You can choose the model, DALL-E 2 or DALL-E 3 (DALL-E 2 is absolutely unqualifiable in quality, I think they only keep it on because there are some applications that use it). For DALL-E 3 you can choose to generate a square or 16:9 image, either horizontally or vertically.

You can also choose to generate a standard image or one with a “vivid” pattern, which creates more aesthetically pleasing results that look more like stock photos instead of regular photos.

Generating a 16:9 image comes in at a cost of $0.12.


# Money, Money, Money!

But how much does this stuff cost?

Probably by the time you read this article I will have updated Transcriber with the new version of the system that also shows how much you paid per generation.

The costs, using the GPT-4o-mini model, are really low: we're talking about $0.15 per million prompt tokens ($0.60 per million response tokens), which translates, roughly speaking, to something like $0.003-0.004 for a single prompt and its response on a 30-minute video.

Simply put, doing a dozen or so prompts, more or less, with even an image, you end up spending something in the range of $0.15-0.25.

If you are not interested in image generation, the costs drop into the range of $0.01-0.03!

A lot? Little? I'll leave it up to you to decide; as far as I'm concerned, these are really small prices.

Just to do the math: with what a coffee at the bar costs here in Italy (which, despite being the home of coffee, is one of the places where coffee, although the best in the world, costs less) you can run hundreds of prompts.
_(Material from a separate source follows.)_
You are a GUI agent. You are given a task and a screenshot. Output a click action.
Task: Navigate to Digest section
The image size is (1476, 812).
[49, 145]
In August, in which I tested this system far and wide with all my content, even generating dozens of images, I spent only $4 with OpenAI: the cost of a cappuccino and a brioche...

You may argue that the model I use, GPT-4-o-mini, is much cheaper than GPT-4, which is, according to OpenAI, more refined. However, from my experience I have seen that the difference in quality is unnoticeable.


# Before the conclusion

I don't know what kind of article you were expecting. Probably anyone else, in my place, with the opportunity of such an important showcase (I cannot thank you enough, Chris), would have opted for a much more promotional text.
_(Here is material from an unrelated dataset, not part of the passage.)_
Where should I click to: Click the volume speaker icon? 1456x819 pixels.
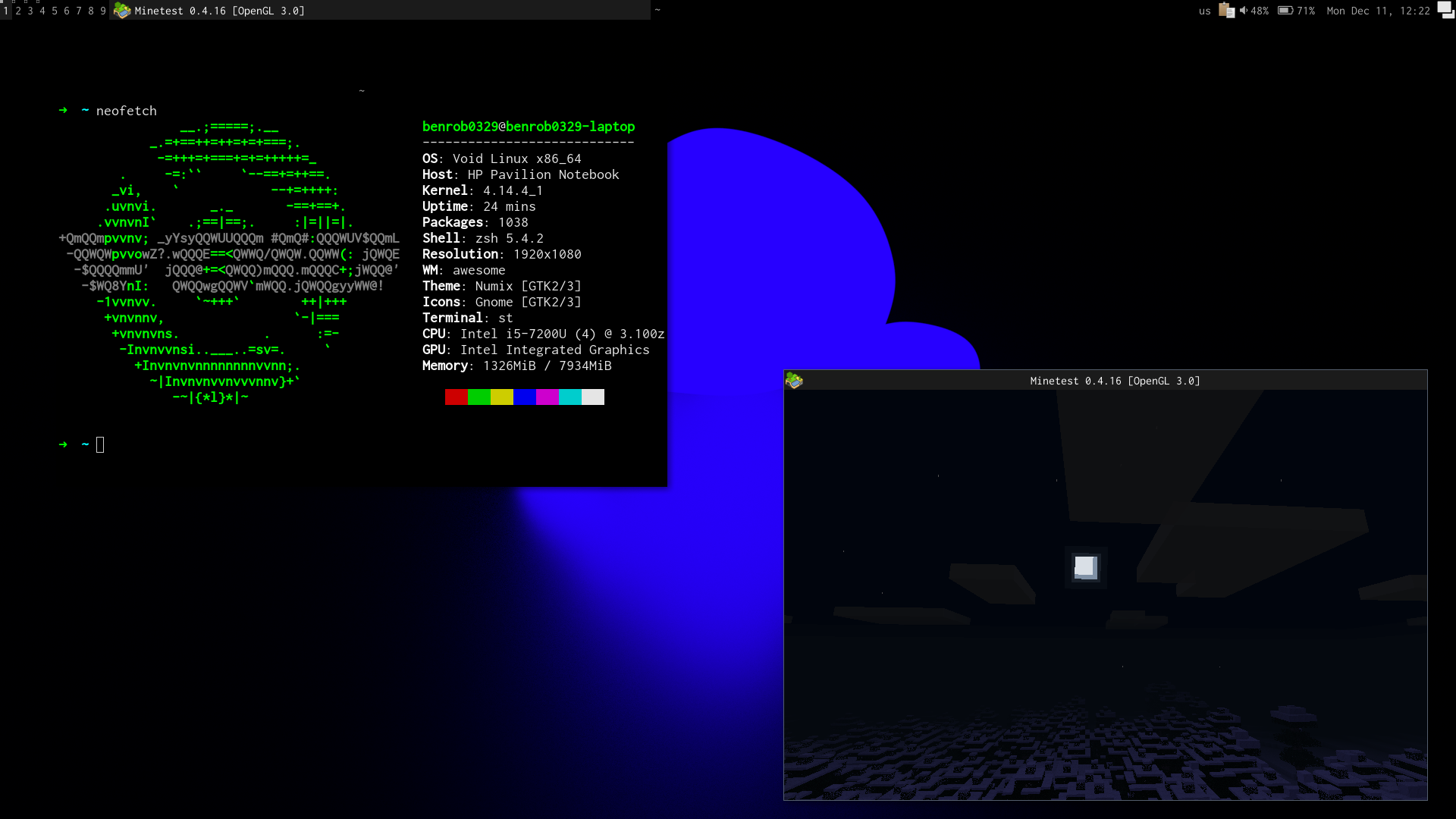[1244, 11]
I, since I do not know how to sell myself well - the cross and delight of my life - thought I would tell you what my discovery experience has been, to share what I have figured out by developing this application and, in this case, this infrastructure that allows you to analyze text.

At this point, before the final mentions, the ball is in your court for those of you who have read. Let me know what you think, whether you have tried the app or simply read these lines. I am really curious and hungry for interactions with people to converse with!


# Try it out, it's (kind of) free!

If you have already purchased Transcriber, this update is free and you are all set.

On the other hand, if you are curious, pop over to FxFactory's website and download the application: the trial version allows you to work on the first 45 seconds of video (I know, it's not much, but it's enough to get an idea).

I would like to take this opportunity to thank FxFactory for helping to introduce Transcriber to a much wider audience than I ever could have done on my own. In addition, they encouraged me to create a better app: more performant, intuitive, and pleasant to use and see.

Is there anything else to add?


Another thanks to Chris for this space.

If you have any questions, please leave a comment on this article!


# About Alex

Alex Raccuglia, 50, from Milan, Italy, studied computer engineering but, fortunately for him, ended up as a director of TV commercials and promotional videos, accumulating a fair amount of experience in the field of visual effects.

Over the years he continued to develop software and, at some point, decided to start selling his apps on Ulti.Media.

He also has a YouTube channel, run somewhat messy.

He is a founding member of Runtime Radio, an Italian podcast network.

He hates the traffic in Milan and wrote this article dictating it to Siri during his commute to work.